Data records:
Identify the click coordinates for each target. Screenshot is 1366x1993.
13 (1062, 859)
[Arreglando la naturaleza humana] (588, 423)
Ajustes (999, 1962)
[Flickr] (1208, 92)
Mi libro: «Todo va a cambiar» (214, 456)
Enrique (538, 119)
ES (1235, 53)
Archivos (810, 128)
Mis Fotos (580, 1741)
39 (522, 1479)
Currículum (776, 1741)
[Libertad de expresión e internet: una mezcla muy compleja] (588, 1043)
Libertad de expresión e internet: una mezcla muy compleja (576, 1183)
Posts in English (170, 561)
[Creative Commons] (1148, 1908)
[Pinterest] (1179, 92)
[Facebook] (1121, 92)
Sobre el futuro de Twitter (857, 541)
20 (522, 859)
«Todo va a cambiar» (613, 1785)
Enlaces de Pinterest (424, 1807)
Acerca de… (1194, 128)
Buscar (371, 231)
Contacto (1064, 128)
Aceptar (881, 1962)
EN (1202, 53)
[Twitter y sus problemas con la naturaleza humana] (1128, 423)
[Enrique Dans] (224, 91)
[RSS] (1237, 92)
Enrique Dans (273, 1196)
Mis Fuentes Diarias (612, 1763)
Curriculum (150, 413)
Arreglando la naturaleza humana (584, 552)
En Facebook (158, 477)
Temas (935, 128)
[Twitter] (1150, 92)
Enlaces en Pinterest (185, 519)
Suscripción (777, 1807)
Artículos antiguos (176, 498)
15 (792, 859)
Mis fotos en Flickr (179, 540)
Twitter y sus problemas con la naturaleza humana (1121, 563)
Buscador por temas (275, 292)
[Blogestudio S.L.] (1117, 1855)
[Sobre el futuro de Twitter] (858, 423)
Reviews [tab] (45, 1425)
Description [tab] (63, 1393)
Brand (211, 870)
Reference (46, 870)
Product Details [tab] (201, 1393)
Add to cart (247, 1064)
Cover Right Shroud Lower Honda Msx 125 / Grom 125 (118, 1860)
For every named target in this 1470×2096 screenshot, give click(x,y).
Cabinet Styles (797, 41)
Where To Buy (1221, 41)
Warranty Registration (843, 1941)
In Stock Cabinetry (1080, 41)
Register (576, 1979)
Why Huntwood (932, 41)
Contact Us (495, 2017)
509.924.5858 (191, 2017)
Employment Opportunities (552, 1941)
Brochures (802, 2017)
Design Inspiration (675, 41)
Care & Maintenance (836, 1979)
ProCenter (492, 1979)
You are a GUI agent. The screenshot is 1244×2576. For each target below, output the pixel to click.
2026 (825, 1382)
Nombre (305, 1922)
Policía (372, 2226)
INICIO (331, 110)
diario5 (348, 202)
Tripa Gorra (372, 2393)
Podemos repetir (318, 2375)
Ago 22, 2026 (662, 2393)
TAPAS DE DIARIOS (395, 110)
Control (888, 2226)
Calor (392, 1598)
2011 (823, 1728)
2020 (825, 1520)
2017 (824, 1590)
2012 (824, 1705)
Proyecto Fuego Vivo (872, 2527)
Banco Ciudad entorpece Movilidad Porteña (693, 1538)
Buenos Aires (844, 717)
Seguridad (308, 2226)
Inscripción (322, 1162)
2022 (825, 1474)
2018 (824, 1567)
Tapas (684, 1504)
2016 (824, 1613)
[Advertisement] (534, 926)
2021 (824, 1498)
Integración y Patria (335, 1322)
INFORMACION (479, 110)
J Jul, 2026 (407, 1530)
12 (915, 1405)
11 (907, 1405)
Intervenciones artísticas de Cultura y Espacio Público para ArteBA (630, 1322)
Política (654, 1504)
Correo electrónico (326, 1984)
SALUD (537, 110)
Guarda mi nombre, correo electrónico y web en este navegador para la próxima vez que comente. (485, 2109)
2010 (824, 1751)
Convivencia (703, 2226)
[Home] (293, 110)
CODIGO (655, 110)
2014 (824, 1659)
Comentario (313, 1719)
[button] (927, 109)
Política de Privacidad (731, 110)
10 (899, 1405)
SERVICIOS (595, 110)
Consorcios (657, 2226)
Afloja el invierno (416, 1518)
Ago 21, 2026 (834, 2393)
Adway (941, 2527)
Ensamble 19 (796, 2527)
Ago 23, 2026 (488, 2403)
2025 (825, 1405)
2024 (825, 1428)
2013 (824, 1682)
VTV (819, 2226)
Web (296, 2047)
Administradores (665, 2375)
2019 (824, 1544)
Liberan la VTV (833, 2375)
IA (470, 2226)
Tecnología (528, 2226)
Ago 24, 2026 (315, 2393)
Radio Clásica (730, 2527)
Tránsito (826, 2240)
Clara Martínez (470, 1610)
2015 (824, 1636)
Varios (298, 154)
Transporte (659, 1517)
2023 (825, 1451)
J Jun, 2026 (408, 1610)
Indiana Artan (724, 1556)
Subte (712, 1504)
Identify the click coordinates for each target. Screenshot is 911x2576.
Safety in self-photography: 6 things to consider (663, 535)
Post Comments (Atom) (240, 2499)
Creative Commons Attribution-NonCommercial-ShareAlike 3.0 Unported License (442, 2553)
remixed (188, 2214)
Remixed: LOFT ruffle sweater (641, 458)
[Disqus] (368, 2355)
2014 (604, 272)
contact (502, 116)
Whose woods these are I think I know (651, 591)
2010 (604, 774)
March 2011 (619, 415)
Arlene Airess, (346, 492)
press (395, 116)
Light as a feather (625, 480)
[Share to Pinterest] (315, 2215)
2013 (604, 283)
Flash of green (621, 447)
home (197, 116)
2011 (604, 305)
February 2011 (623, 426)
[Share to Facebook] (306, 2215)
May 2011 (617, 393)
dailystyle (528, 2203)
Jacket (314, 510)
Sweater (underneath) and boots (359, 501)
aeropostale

**WORK INSTRUCTION:** Copy each line above that contains the word "compleja".

**SOLVED PROBLEM:**
[Libertad de expresión e internet: una mezcla muy compleja] (588, 1043)
Libertad de expresión e internet: una mezcla muy compleja (576, 1183)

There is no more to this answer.